What is expected
Copy the lines below verbatim. Begin with the first and end with the line containing "Given: Open the".

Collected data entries
▽

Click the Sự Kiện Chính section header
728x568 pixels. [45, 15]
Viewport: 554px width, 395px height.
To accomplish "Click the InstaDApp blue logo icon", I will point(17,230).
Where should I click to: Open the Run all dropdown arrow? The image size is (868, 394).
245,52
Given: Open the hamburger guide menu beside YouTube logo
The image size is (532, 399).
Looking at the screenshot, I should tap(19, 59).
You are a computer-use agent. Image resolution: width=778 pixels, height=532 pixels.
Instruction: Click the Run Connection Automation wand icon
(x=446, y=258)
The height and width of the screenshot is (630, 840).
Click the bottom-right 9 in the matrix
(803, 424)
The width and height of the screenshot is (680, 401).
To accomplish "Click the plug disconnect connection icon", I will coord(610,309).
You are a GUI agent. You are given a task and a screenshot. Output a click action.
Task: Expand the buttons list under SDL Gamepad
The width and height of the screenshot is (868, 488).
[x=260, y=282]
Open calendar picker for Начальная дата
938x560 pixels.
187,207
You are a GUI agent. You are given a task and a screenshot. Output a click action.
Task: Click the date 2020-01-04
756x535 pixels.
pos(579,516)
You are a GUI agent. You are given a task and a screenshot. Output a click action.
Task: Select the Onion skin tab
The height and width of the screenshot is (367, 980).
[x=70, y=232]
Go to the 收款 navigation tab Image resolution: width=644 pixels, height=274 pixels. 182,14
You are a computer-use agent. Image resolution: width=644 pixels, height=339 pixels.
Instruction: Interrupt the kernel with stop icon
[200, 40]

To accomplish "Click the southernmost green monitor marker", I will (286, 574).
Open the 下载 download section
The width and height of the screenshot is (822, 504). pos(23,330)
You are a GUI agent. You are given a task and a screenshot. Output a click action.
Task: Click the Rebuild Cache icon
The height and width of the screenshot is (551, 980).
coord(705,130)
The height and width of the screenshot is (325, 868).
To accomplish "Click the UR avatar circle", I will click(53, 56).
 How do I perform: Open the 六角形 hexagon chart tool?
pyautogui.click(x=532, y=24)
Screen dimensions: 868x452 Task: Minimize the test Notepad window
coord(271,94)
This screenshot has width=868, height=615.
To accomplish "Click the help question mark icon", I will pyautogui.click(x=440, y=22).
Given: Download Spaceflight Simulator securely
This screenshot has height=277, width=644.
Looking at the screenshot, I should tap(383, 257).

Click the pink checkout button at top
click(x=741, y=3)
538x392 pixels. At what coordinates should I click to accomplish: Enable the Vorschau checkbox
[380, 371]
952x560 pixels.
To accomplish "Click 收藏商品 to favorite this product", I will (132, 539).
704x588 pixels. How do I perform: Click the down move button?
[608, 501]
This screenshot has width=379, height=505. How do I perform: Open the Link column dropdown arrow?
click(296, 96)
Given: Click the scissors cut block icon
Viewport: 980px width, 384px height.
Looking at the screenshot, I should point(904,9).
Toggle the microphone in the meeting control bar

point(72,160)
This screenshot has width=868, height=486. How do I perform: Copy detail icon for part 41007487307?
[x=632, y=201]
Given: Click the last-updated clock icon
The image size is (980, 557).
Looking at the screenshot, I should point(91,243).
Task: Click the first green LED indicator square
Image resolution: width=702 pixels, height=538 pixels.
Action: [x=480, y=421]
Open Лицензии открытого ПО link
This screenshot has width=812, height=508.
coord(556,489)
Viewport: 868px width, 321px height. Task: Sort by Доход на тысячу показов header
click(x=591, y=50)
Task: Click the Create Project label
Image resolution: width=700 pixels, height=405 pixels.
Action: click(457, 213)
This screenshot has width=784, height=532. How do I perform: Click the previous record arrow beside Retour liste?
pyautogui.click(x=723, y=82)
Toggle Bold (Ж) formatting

△

Response
Click the Sự Kiện Chính section header
728x568 pixels. [45, 15]
Viewport: 554px width, 395px height.
To accomplish "Click the InstaDApp blue logo icon", I will point(17,230).
Where should I click to: Open the Run all dropdown arrow? The image size is (868, 394).
245,52
Given: Open the hamburger guide menu beside YouTube logo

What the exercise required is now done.